Given information —

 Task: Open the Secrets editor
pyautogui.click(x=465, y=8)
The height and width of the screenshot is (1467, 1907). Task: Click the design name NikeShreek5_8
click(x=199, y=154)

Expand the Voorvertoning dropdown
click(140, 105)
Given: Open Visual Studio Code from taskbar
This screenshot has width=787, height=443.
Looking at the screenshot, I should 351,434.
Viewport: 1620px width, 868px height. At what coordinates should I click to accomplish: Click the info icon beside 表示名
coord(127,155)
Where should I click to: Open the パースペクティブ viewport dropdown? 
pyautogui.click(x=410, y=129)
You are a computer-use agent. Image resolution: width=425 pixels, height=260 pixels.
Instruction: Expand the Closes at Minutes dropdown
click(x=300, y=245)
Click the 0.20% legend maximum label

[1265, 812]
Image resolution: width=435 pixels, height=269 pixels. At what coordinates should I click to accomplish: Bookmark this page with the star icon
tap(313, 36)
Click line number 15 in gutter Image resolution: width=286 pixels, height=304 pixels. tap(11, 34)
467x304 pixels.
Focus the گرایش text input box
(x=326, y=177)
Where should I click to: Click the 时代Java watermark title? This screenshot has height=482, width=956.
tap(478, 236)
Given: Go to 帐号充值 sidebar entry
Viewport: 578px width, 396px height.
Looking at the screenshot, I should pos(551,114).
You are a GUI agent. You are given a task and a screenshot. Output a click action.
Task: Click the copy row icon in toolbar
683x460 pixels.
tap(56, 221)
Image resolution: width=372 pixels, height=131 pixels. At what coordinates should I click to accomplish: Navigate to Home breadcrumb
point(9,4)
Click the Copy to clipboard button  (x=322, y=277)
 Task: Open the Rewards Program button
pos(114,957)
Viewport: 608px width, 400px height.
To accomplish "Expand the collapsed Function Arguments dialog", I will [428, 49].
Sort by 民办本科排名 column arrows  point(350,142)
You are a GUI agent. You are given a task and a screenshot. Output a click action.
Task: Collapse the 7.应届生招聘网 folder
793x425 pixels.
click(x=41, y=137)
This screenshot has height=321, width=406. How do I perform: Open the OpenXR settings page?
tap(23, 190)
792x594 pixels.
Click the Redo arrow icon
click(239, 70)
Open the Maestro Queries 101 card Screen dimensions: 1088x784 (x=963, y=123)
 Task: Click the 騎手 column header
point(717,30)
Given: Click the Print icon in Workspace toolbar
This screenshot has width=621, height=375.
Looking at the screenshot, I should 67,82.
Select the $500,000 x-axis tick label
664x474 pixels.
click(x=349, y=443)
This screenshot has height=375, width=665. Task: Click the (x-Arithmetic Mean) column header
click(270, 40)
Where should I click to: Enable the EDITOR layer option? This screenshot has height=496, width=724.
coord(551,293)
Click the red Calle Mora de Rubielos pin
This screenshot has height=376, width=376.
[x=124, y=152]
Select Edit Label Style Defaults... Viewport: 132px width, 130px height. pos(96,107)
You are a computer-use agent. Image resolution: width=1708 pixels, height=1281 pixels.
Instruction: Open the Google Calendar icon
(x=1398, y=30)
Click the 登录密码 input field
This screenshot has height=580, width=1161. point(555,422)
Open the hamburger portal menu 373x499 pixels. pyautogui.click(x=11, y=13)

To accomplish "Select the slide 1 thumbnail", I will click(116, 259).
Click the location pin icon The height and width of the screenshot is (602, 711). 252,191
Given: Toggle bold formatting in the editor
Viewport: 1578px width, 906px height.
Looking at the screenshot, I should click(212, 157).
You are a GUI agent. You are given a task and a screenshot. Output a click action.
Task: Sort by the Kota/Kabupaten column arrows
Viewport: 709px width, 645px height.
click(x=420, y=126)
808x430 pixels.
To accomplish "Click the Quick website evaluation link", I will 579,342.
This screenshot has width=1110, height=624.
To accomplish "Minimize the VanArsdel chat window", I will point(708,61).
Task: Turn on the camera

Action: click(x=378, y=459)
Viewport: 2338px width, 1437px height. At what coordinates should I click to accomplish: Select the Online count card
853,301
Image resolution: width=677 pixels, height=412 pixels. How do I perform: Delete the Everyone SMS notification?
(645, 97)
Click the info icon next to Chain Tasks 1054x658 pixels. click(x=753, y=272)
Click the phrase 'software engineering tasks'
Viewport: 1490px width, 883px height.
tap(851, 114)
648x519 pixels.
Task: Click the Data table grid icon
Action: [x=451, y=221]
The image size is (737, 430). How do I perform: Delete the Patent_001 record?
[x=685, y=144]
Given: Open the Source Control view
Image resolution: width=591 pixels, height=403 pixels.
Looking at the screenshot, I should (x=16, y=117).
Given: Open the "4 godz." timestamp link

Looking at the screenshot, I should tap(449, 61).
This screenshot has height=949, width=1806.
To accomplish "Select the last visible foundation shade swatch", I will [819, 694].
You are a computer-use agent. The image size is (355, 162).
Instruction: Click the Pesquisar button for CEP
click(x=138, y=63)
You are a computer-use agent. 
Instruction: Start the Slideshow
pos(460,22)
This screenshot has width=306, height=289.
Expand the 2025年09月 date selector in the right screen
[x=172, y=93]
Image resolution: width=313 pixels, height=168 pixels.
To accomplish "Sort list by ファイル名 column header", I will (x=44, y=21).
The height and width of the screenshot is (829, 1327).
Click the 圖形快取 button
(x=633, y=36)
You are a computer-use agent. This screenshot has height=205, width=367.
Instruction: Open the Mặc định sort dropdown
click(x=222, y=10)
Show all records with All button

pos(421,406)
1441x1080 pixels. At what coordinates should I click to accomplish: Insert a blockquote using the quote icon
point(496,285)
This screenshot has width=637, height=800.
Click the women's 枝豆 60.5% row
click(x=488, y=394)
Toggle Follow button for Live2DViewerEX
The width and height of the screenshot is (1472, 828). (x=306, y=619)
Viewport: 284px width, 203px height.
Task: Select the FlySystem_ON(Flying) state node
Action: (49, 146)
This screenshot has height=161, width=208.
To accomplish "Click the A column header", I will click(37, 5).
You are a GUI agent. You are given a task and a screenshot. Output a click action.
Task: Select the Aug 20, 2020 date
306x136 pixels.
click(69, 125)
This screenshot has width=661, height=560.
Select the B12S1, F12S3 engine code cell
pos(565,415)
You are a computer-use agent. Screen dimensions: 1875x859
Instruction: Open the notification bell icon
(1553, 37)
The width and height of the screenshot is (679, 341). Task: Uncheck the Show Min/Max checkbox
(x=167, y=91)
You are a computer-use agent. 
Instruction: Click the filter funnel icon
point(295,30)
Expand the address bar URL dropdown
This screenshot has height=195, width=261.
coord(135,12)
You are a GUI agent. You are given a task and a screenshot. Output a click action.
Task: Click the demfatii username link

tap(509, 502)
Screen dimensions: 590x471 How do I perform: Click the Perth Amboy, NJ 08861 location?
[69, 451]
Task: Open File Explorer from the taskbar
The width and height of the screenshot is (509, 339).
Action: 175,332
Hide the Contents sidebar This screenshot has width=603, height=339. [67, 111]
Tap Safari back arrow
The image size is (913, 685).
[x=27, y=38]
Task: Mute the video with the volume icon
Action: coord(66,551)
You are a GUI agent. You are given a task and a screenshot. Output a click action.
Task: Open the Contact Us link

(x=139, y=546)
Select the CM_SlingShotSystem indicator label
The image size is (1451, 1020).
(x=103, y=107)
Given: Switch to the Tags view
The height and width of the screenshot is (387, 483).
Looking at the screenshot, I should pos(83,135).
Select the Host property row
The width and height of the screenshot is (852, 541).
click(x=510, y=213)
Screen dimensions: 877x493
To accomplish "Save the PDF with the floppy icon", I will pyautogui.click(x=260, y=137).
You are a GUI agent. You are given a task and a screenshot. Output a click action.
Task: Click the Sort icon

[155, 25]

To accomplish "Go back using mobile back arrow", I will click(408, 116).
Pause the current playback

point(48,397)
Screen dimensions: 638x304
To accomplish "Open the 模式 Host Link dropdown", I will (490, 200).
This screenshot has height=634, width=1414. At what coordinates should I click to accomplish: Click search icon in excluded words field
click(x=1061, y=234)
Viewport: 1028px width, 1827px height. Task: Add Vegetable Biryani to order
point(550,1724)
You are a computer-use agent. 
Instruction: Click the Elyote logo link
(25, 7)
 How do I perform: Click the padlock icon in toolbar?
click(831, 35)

What the exercise asks — Starting at the first line of the rows and stopping after the line that contains "coord(127,155)", format each nonblank line as a Markdown table with two columns, No. and Line.

Exercise solution —
| No. | Line |
|---|---|
| 1 |  Task: Open the Secrets editor |
| 2 | pyautogui.click(x=465, y=8) |
| 3 | The height and width of the screenshot is (1467, 1907). Task: Click the design name NikeShreek5_8 |
| 4 | click(x=199, y=154) |
| 5 | Expand the Voorvertoning dropdown |
| 6 | click(140, 105) |
| 7 | Given: Open Visual Studio Code from taskbar |
| 8 | This screenshot has width=787, height=443. |
| 9 | Looking at the screenshot, I should 351,434. |
| 10 | Viewport: 1620px width, 868px height. At what coordinates should I click to accomplish: Click the info icon beside 表示名 |
| 11 | coord(127,155) |